SIDS is characterized by an unexpected death while sleeping, and it usually occurs in a previously healthy infant during the first 12 months of life. Most events occur in the child's home; out-of-home deaths are most common in a relative's house or in a child-care setting, especially if the child sleeps prone in a stroller and/or car seat [3].
SIDS is a subgroup of Sudden Unexpected Infant Deaths (SUID), which accounts for roughly half of all instances [4]. SUID comprises SIDS with no known etiology as well as events of strangling in bed or accidental asphyxia. In the late 1980s, prone sleep was identified as a key risk factor for SIDS, prompting “back-to-sleep” campaigns in the 1990s, which had a significant influence on SIDS rates [5].
Sudden Infant Death Syndrome (SIDS), sometimes known as "crib death" or "cot death," was first characterized by Werne and Garrow in 1953 as "sudden apparently unexplained death during infancy" [6,7]. These deaths happened in “a youngster who was assumed to be in good health or whose terminal illness appeared to be so mild that the likelihood of a tragic outcome was not anticipated,” according to [8], SIDS was renamed “the sudden death of any infant or young kid which is unanticipated by history and in which a complete postmortem examination fails to demonstrate an appropriate cause of death” by Beckwith [9].

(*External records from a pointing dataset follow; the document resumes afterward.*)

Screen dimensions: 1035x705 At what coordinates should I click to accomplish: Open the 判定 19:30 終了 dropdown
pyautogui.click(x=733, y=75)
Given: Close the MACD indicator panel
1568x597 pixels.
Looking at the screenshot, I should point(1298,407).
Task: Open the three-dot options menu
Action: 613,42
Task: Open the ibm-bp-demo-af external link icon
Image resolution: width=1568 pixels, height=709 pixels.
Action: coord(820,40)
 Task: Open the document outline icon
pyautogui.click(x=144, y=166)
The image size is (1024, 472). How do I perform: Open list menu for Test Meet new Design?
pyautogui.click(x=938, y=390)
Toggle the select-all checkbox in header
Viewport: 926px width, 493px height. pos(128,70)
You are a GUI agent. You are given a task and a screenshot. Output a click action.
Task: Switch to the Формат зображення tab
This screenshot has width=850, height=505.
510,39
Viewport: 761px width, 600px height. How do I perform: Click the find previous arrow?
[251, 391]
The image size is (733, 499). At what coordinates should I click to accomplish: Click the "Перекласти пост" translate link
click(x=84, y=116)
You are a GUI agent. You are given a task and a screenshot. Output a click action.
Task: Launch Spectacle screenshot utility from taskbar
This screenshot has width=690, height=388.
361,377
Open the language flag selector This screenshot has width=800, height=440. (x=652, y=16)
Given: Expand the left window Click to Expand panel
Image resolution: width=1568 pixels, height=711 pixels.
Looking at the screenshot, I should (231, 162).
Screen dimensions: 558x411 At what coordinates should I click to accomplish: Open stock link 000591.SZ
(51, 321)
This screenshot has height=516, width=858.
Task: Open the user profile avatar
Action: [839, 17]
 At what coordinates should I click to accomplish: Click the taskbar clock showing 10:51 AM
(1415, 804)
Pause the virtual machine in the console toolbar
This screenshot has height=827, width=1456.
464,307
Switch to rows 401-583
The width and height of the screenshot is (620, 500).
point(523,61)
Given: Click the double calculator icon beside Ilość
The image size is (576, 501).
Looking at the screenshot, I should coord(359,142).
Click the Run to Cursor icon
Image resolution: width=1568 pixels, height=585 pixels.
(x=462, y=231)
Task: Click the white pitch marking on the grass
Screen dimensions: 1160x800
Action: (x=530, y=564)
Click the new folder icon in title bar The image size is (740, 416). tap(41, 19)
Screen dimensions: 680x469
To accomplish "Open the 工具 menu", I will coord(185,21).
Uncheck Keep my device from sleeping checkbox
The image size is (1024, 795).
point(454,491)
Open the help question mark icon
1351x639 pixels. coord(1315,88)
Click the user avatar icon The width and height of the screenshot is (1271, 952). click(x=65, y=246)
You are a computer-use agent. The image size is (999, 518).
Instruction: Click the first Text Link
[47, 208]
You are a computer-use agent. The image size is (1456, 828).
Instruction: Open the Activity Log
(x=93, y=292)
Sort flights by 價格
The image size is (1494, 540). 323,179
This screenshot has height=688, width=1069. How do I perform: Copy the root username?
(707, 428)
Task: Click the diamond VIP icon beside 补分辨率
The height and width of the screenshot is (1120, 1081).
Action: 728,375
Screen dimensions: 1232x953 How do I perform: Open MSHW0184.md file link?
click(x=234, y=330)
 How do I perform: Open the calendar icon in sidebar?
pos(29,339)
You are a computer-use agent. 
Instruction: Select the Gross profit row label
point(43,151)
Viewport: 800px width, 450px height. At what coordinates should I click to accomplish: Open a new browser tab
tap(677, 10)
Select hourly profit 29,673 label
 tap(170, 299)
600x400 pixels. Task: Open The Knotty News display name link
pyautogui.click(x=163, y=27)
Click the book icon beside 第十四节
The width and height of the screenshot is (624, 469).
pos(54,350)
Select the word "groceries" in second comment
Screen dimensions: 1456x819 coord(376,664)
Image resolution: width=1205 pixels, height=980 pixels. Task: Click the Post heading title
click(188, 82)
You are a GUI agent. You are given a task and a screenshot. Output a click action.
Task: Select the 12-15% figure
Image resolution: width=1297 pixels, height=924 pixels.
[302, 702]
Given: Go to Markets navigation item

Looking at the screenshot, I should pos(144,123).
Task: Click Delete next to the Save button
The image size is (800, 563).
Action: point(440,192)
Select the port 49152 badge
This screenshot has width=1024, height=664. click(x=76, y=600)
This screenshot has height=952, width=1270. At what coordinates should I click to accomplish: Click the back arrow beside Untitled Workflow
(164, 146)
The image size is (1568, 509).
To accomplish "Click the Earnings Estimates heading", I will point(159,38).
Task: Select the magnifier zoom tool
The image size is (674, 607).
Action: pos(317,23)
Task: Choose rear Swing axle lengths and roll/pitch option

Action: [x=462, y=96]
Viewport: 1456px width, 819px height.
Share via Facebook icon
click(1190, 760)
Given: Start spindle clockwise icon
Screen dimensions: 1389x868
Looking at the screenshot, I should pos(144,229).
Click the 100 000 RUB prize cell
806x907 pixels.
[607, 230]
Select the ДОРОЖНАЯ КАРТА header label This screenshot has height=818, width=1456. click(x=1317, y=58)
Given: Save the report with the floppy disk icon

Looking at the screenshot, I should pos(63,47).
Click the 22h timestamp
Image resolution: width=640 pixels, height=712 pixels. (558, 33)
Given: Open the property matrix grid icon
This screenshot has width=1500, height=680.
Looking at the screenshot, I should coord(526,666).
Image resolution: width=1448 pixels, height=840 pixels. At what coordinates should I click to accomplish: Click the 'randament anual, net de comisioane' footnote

This term was largely accepted, while new formulations that included the infant's age and the surroundings were presented [10]. SIDS was defined in 2004 as "the sudden unexpected death of an infant under the age of one year, with the onset of the fatal episode apparently occurring during sleep, that remains unexplained after a thorough investigation, including a complete autopsy and review of the circumstances of death and the clinical history" (but without genomic analyses) [11].
Causes of SIDS
SIDS has been documented for more than 2000 years. It appears in the Hebrew Bible (Kings 3:19) and has been the subject of medical research since the late twentieth century [11]. Along with the SIDS prevention suggestions, perinatal care has improved in a variety of ways, making it difficult to link the decrease in SIDS incidence to only the supine sleep practice [5]. Furthermore, rising rates of other causes of death, such as strangling in bed and accidental asphyxia, could explain why SIDS rates are declining [12]. In certain countries, including Australia, Canada, England and Wales, Germany, Japan, and the Netherlands, infant mortality from SIDS has steadily decreased over the first decade of this century, while it has stayed stable in others, notably the United States and New Zealand [13].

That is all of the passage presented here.